So, I try to understand that and understand that if I’m sharing my art with people, then it gives other people the ability to emotionally grow faster than I was able to because I didn’t have those songs when I was going through something like that. My three albums I want to release, You Are Not Along Enough being the first of the three, I want to really focus on healing and different aspects of queer life. I feel like once I release all three I’ll be able to let go. I don’t know what’s going to happen after I release those three albums but I know I’m going to release those three albums. Because they’re important to me and they generally promote healing. It’s really something that could change people’s lives. I don’t think that it will change the world necessarily but I do know it will at least change some people’s lives and I’m really excited for people to hear them. 

What does the concept of love mean to you today?

The concept of love is very vast and nuanced. I feel like a lot of people don’t really like to discuss love outside of romance because we are force-fed this narrative that romance is the only love that matters. One thing I’ve learned from being with my girlfriend is that – weirdly enough it was being with my girlfriend that taught me this internally, I knew this but at the same time I wasn’t understanding of it that love was something way beyond just romance. There’s the Greek concept where there’s, like, seven types of love. I don’t remember all of them but there’s romantic, sexual, platonic, familial and others. 

But I really believe that the phrase, “I love you,” needs to be said more. A lot of people will say, “I don’t know, ‘I love you’ is a pretty strong phrase.” But that’s the exact reason that you should use it! It strengthens bonds in a way that no other phrase has the ability to. That being said, it does weaken some bonds with people who have restricted themselves because of traumas or worries or just general cynicism towards the idea of love, for whatever reason it may be. But I generally believe that love means – how do I phrase this? Love means involvement. You want to be involved in that person’s life. You want to be a name that they remember. I feel very loved in that sense in certain friendships and with my relationship and even in my relationship with my fans. I feel very loved in that sense. But I think about this lyric from, weirdly enough, The Muppet Christmas Carol.

┄┄┄┄┄┄

• [Work to complete]:
a) In the interview excerpt, what is the title of the first of the three albums the speaker plans to release?
b) Write out the interview excerpt from "But I really" up to and including "Muppet Christmas Carol.".
c) Extend the interview excerpt about music and love, picking up after its last sentence.

[Dataset excerpts]
┄┄┄┄┄┄

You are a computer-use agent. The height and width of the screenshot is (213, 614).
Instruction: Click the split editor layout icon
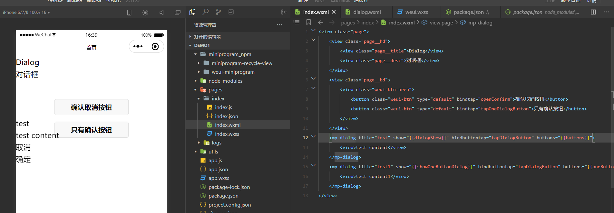tap(593, 12)
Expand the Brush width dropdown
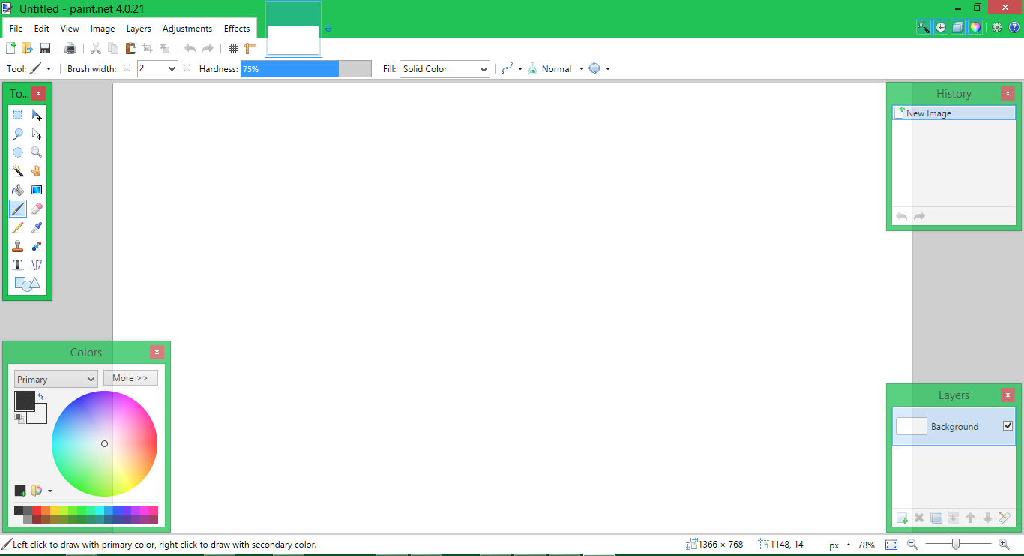1024x556 pixels. pos(172,69)
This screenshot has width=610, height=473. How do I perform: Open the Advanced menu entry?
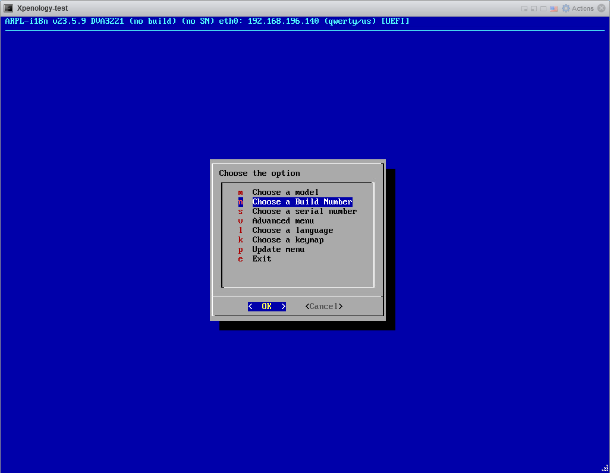(283, 221)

┄┄┄┄┄┄

• [Answer list]:
a) You Are Not Along Enough

b)
But I really believe that the phrase, “I love you,” needs to be said more. A lot of people will say, “I don’t know, ‘I love you’ is a pretty strong phrase.” But that’s the exact reason that you should use it! It strengthens bonds in a way that no other phrase has the ability to. That being said, it does weaken some bonds with people who have restricted themselves because of traumas or worries or just general cynicism towards the idea of love, for whatever reason it may be. But I generally believe that love means – how do I phrase this? Love means involvement. You want to be involved in that person’s life. You want to be a name that they remember. I feel very loved in that sense in certain friendships and with my relationship and even in my relationship with my fans. I feel very loved in that sense. But I think about this lyric from, weirdly enough, The Muppet Christmas Carol.

c)
I love that movie.

There’s a line Michael Caine says, which is, “If you want to know the measure of a man, you simply count his friends.” I disagree whole-fucking-heartedly because I feel like a lot of people aren’t given enough chances to be loved. I think it’s less “you count their friends” and it’s more, “You can know the measure of a man by asking them a favor and seeing how willing they are to cooperate.” I feel like that’s love. And that begins an involvement, a bond. 

Of course, these things have to be accessible to a person. It’s not going to be, like, “Hey, stranger, can you help me move?” and they’re going to be like, “Yes, of course!” all the time. But it’s like if you ask, “Hey, do you have the time?” and they don’t give it to you, then that’s being shut-in. And I understand the ability to be afraid of other people because that has happened to me and I have definitely isolated myself. But I think that when we isolate ourselves, we lose the ability to love others, which makes us lose the ability to love ourselves.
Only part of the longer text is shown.